**MATERIAL SHOWN**
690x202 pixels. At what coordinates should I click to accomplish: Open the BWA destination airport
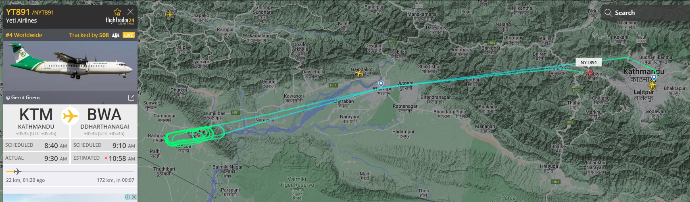click(104, 121)
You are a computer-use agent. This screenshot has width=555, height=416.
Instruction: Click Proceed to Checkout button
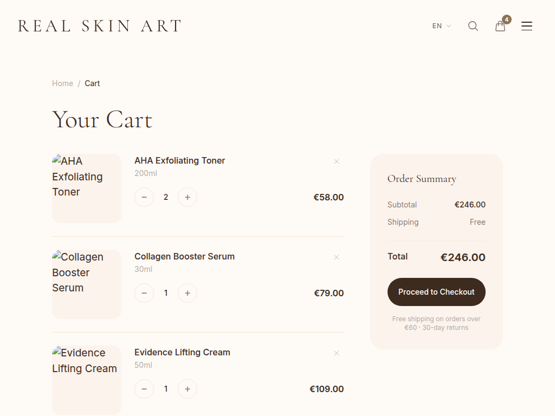pos(436,292)
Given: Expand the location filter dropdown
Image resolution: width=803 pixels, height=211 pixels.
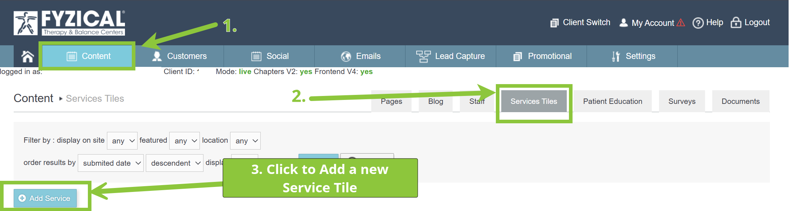Looking at the screenshot, I should coord(245,141).

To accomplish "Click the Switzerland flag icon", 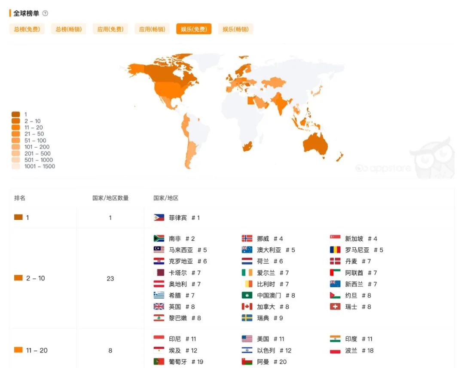I will (335, 307).
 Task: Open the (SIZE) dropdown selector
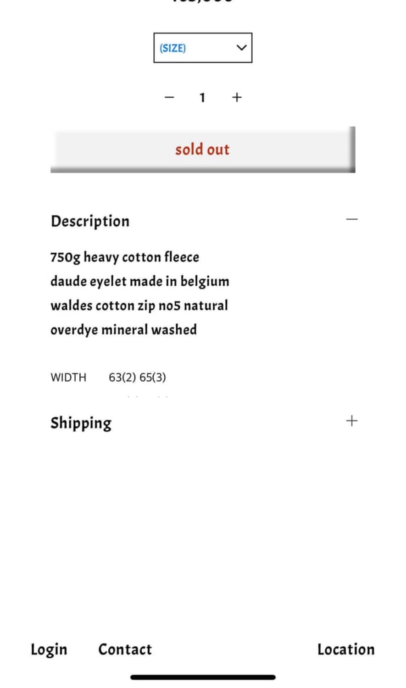(x=202, y=48)
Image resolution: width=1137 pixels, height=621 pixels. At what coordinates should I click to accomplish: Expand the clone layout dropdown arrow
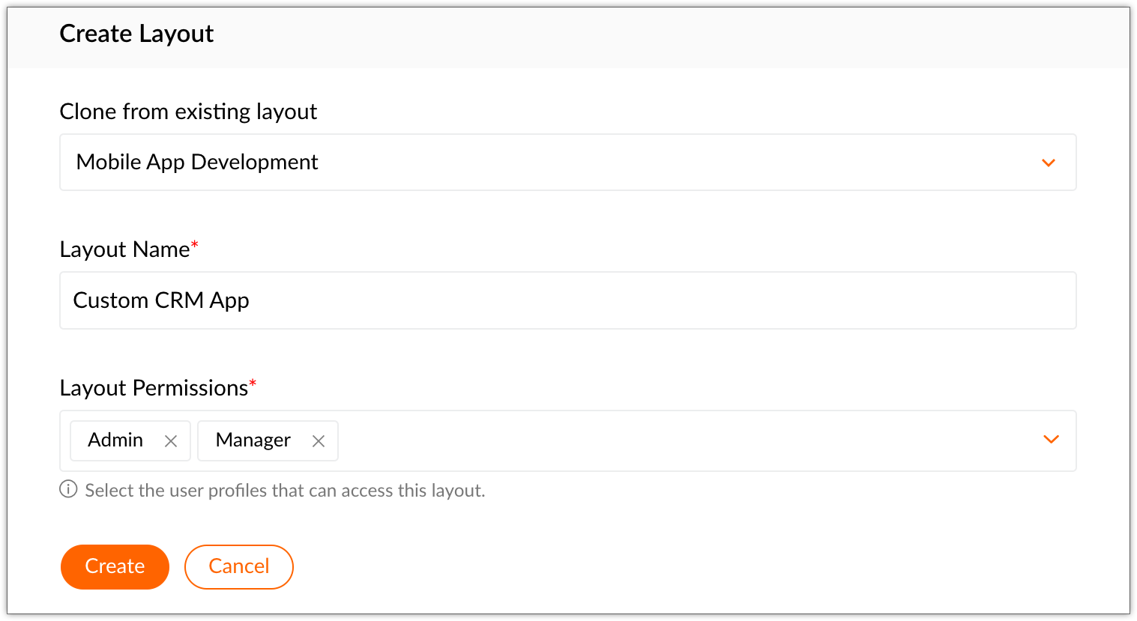(1049, 163)
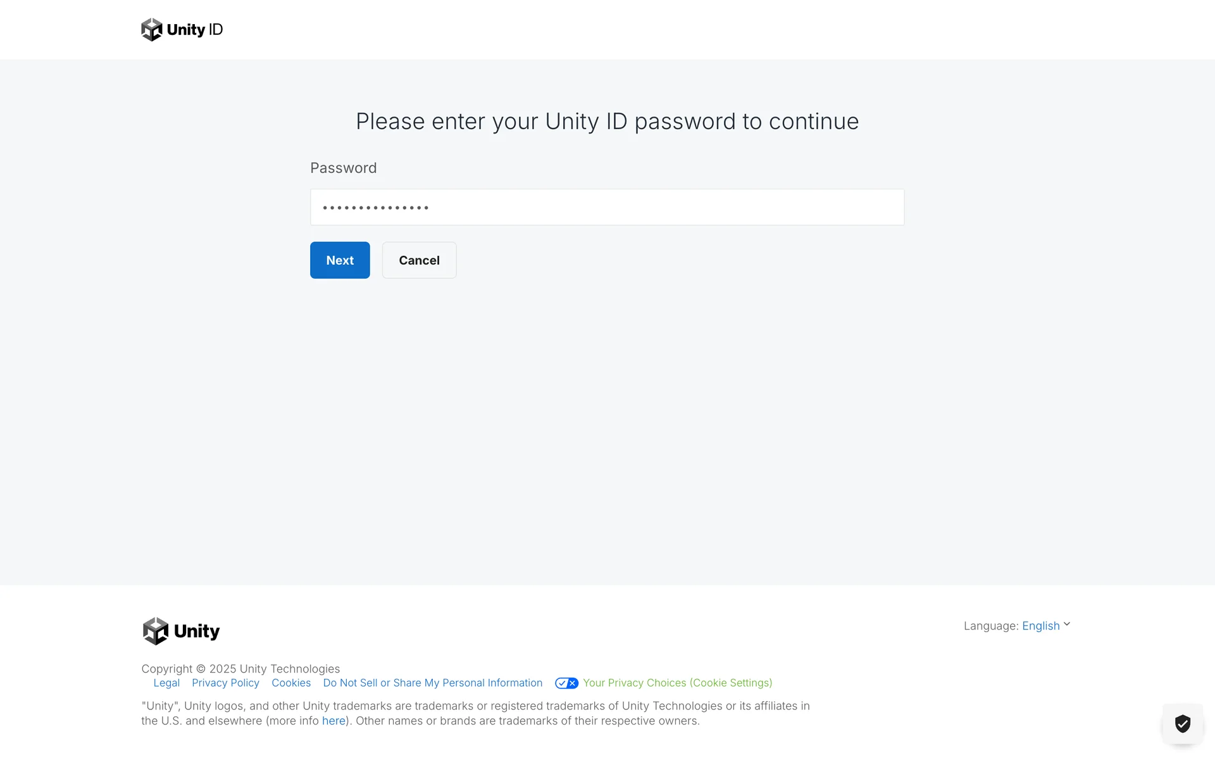Click the footer Unity cube logo
This screenshot has width=1215, height=760.
156,631
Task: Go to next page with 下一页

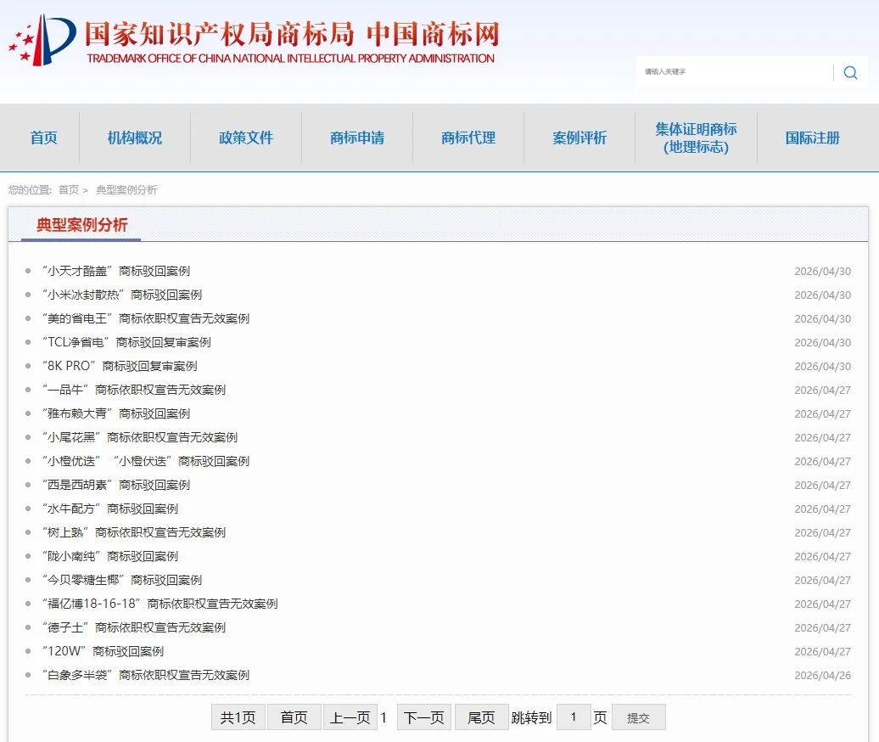Action: [x=424, y=717]
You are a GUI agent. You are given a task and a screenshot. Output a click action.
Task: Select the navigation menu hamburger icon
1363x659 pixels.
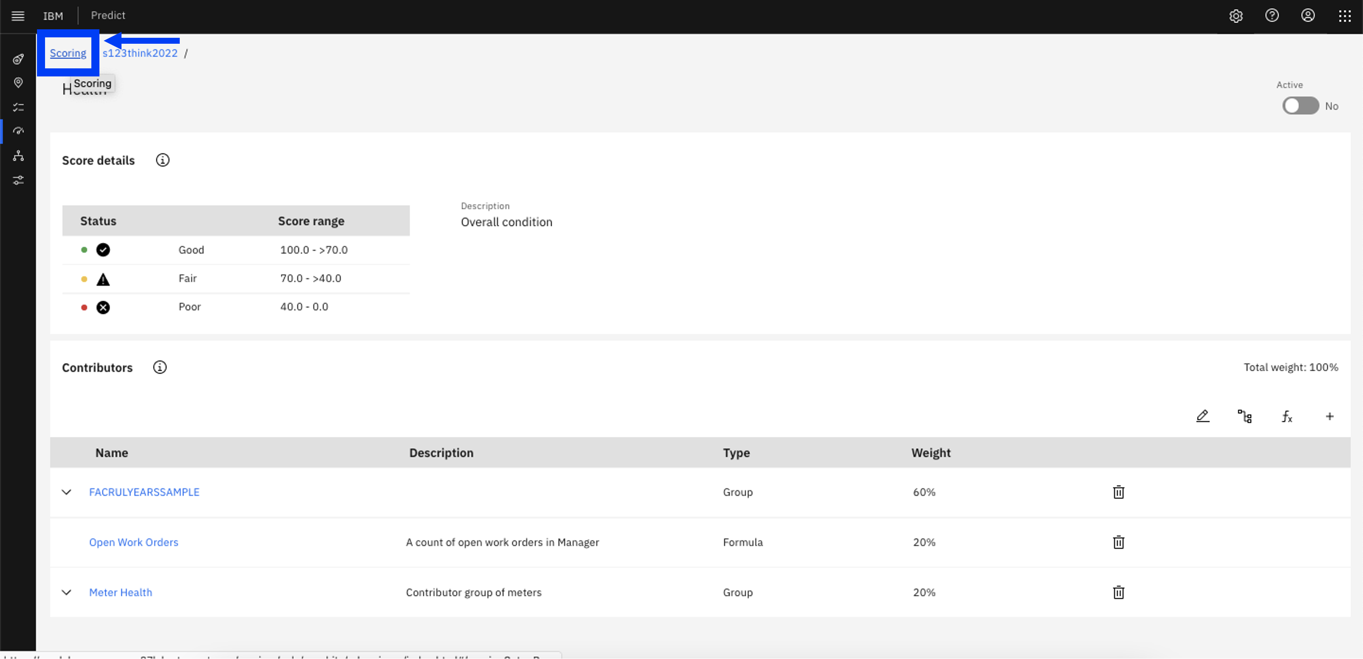pyautogui.click(x=17, y=15)
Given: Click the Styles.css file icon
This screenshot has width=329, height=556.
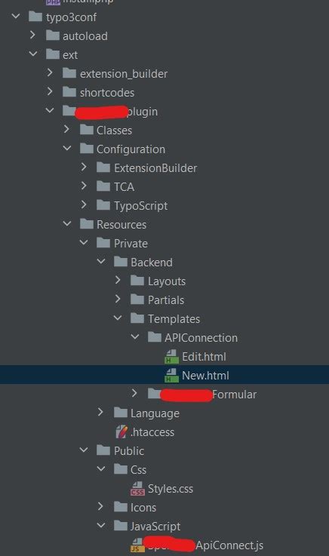Looking at the screenshot, I should (x=137, y=489).
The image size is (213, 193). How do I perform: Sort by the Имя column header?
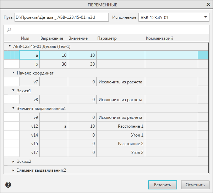pos(25,38)
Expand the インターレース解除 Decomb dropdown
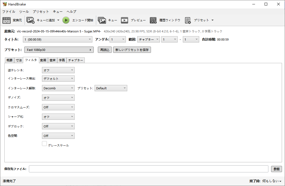The width and height of the screenshot is (285, 186). 58,88

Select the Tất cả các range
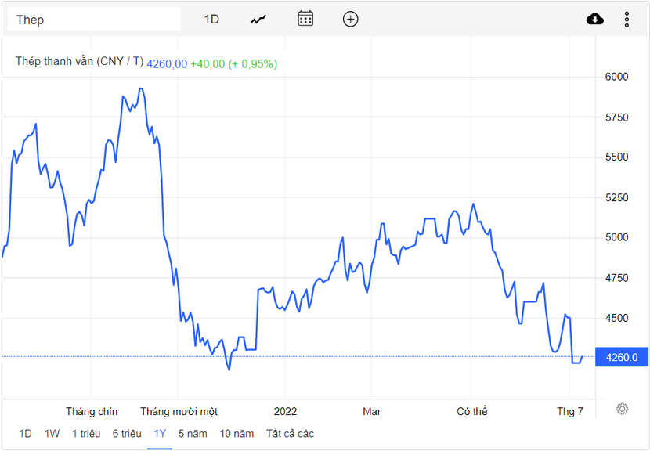(x=290, y=433)
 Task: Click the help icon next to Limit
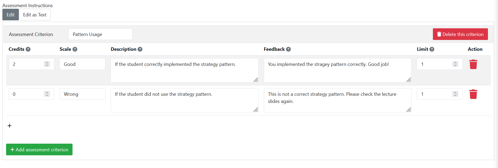pyautogui.click(x=432, y=49)
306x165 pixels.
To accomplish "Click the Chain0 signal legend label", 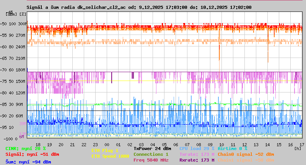I will pyautogui.click(x=246, y=154).
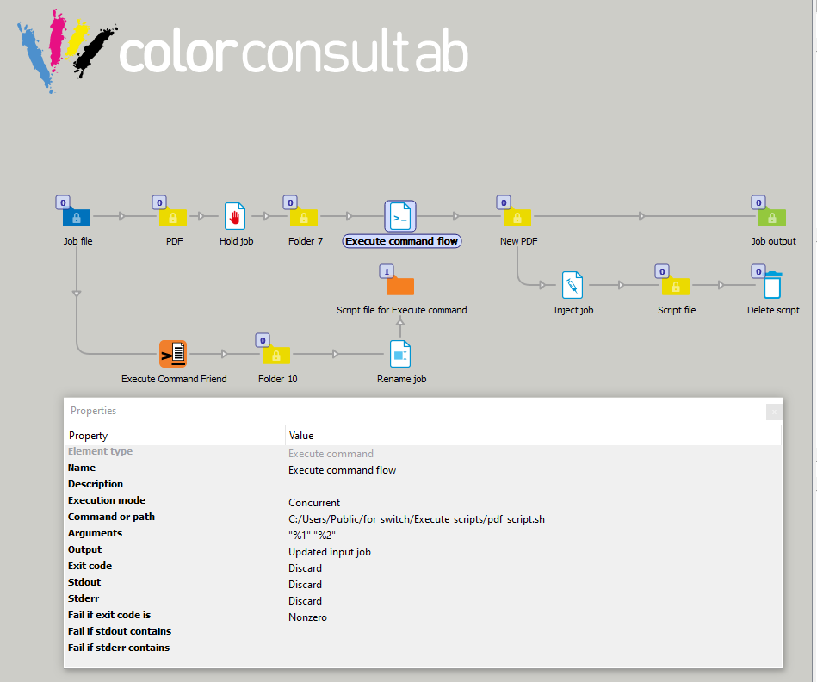
Task: Select the Job file folder icon
Action: [77, 217]
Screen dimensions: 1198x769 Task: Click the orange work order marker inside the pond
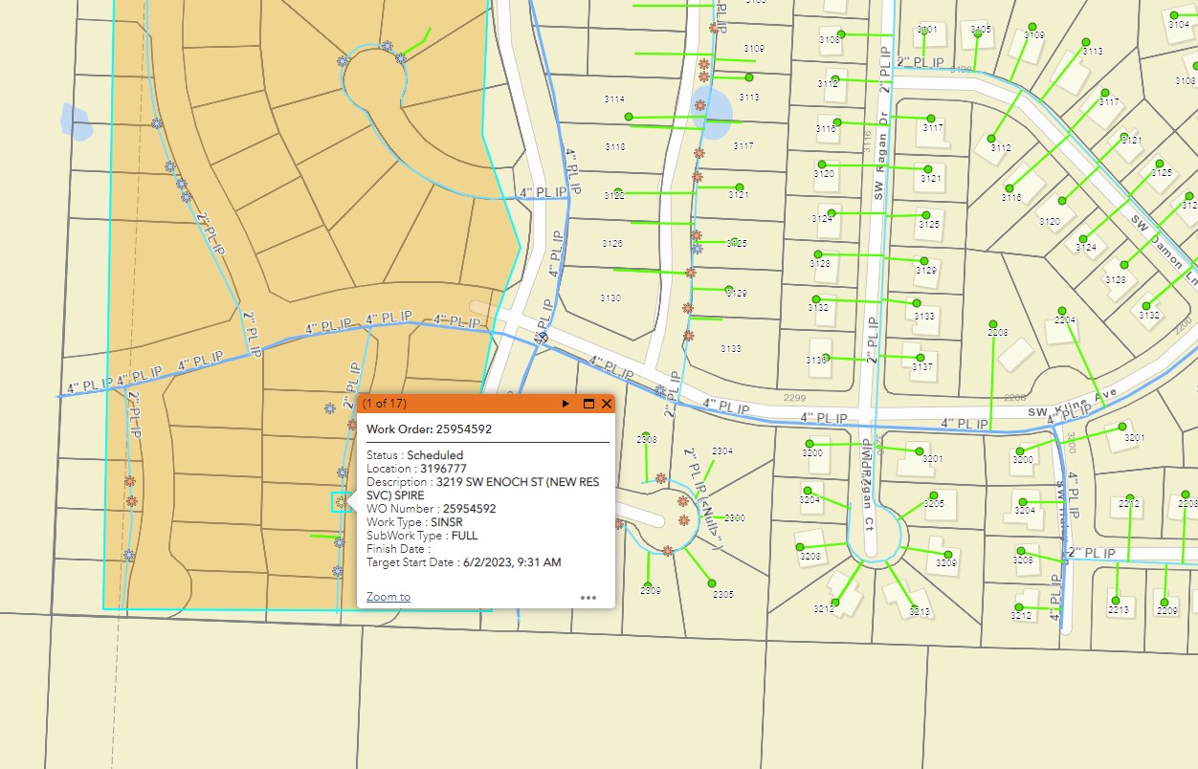coord(700,104)
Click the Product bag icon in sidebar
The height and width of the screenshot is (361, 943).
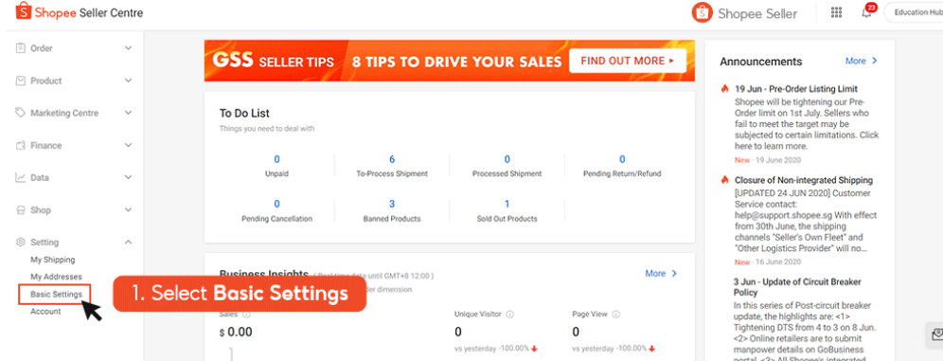21,81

**YOUR OBJECTIVE**
Pull every line containing the word "agent" out of the material and copy it.

**EXERCISE SOLUTION**
You are a computer-use agent. This screenshot has width=555, height=416.
You are a GUI agent. You are given a task and a screenshot. Output a click action.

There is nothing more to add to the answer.